Collected data entries:
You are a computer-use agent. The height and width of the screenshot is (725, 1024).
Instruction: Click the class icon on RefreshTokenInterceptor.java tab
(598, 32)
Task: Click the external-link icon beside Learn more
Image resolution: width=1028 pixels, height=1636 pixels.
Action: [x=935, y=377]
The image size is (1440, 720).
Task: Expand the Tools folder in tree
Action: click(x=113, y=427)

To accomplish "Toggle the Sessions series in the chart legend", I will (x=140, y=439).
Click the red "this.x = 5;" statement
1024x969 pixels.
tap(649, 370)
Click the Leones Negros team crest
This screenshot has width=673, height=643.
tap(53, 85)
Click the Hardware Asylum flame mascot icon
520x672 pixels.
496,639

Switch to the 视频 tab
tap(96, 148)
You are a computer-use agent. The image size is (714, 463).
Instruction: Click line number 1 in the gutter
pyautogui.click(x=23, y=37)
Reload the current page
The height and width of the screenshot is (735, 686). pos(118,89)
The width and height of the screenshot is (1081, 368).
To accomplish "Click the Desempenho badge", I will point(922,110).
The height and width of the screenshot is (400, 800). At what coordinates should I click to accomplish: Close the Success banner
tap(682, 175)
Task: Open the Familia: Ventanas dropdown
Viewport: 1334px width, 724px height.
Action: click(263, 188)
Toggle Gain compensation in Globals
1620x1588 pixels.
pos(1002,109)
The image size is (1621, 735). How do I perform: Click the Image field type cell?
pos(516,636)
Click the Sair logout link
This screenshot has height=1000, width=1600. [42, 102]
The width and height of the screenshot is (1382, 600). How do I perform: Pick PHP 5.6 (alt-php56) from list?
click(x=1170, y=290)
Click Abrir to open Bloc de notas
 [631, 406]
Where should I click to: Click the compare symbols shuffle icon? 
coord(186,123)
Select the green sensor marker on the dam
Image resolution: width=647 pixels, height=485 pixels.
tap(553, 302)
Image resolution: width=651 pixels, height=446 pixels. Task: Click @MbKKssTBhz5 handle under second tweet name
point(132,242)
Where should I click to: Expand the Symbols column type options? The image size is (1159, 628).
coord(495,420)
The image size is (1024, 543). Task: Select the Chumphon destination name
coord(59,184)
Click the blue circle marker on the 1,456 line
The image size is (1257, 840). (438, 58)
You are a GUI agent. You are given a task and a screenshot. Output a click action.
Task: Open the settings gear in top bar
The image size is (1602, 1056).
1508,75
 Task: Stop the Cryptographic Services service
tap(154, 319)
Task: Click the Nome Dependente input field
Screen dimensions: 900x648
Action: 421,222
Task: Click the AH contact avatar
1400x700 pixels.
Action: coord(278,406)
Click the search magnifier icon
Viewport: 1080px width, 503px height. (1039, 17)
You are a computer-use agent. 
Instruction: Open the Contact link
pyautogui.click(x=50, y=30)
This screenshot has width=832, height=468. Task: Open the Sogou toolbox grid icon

◆ **Task prompt**: In full and without changes, give the data above once more.

◆ **Reply to the exercise**:
You are a computer-use agent. The height and width of the screenshot is (725, 1024).
Instruction: Click the class icon on RefreshTokenInterceptor.java tab
(598, 32)
Task: Click the external-link icon beside Learn more
Image resolution: width=1028 pixels, height=1636 pixels.
Action: [x=935, y=377]
The image size is (1440, 720).
Task: Expand the Tools folder in tree
Action: click(x=113, y=427)

To accomplish "Toggle the Sessions series in the chart legend", I will (x=140, y=439).
Click the red "this.x = 5;" statement
1024x969 pixels.
tap(649, 370)
Click the Leones Negros team crest
This screenshot has width=673, height=643.
tap(53, 85)
Click the Hardware Asylum flame mascot icon
520x672 pixels.
496,639

Switch to the 视频 tab
tap(96, 148)
You are a computer-use agent. The image size is (714, 463).
Instruction: Click line number 1 in the gutter
pyautogui.click(x=23, y=37)
Reload the current page
The height and width of the screenshot is (735, 686). pos(118,89)
The width and height of the screenshot is (1081, 368).
To accomplish "Click the Desempenho badge", I will point(922,110).
The height and width of the screenshot is (400, 800). At what coordinates should I click to accomplish: Close the Success banner
tap(682, 175)
Task: Open the Familia: Ventanas dropdown
Viewport: 1334px width, 724px height.
Action: click(263, 188)
Toggle Gain compensation in Globals
1620x1588 pixels.
pos(1002,109)
The image size is (1621, 735). How do I perform: Click the Image field type cell?
pos(516,636)
Click the Sair logout link
This screenshot has height=1000, width=1600. [42, 102]
The width and height of the screenshot is (1382, 600). How do I perform: Pick PHP 5.6 (alt-php56) from list?
click(x=1170, y=290)
Click Abrir to open Bloc de notas
 [631, 406]
Where should I click to: Click the compare symbols shuffle icon? 
coord(186,123)
Select the green sensor marker on the dam
Image resolution: width=647 pixels, height=485 pixels.
tap(553, 302)
Image resolution: width=651 pixels, height=446 pixels. Task: Click @MbKKssTBhz5 handle under second tweet name
point(132,242)
Where should I click to: Expand the Symbols column type options? The image size is (1159, 628).
coord(495,420)
The image size is (1024, 543). Task: Select the Chumphon destination name
coord(59,184)
Click the blue circle marker on the 1,456 line
The image size is (1257, 840). (438, 58)
You are a GUI agent. You are given a task and a screenshot. Output a click action.
Task: Open the settings gear in top bar
The image size is (1602, 1056).
1508,75
 Task: Stop the Cryptographic Services service
tap(154, 319)
Task: Click the Nome Dependente input field
Screen dimensions: 900x648
Action: 421,222
Task: Click the AH contact avatar
1400x700 pixels.
Action: coord(278,406)
Click the search magnifier icon
Viewport: 1080px width, 503px height. (1039, 17)
You are a computer-use agent. 
Instruction: Open the Contact link
pyautogui.click(x=50, y=30)
This screenshot has width=832, height=468. Task: Open the Sogou toolbox grid icon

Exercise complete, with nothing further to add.